Once you have read the listing below, write all of it out again exactly.
-------
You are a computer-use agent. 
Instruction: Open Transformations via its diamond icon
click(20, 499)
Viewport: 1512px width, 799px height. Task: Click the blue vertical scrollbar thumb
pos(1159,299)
-------
→ **EXERCISE OUTPUT**
You are a computer-use agent. 
Instruction: Open Transformations via its diamond icon
click(20, 499)
Viewport: 1512px width, 799px height. Task: Click the blue vertical scrollbar thumb
pos(1159,299)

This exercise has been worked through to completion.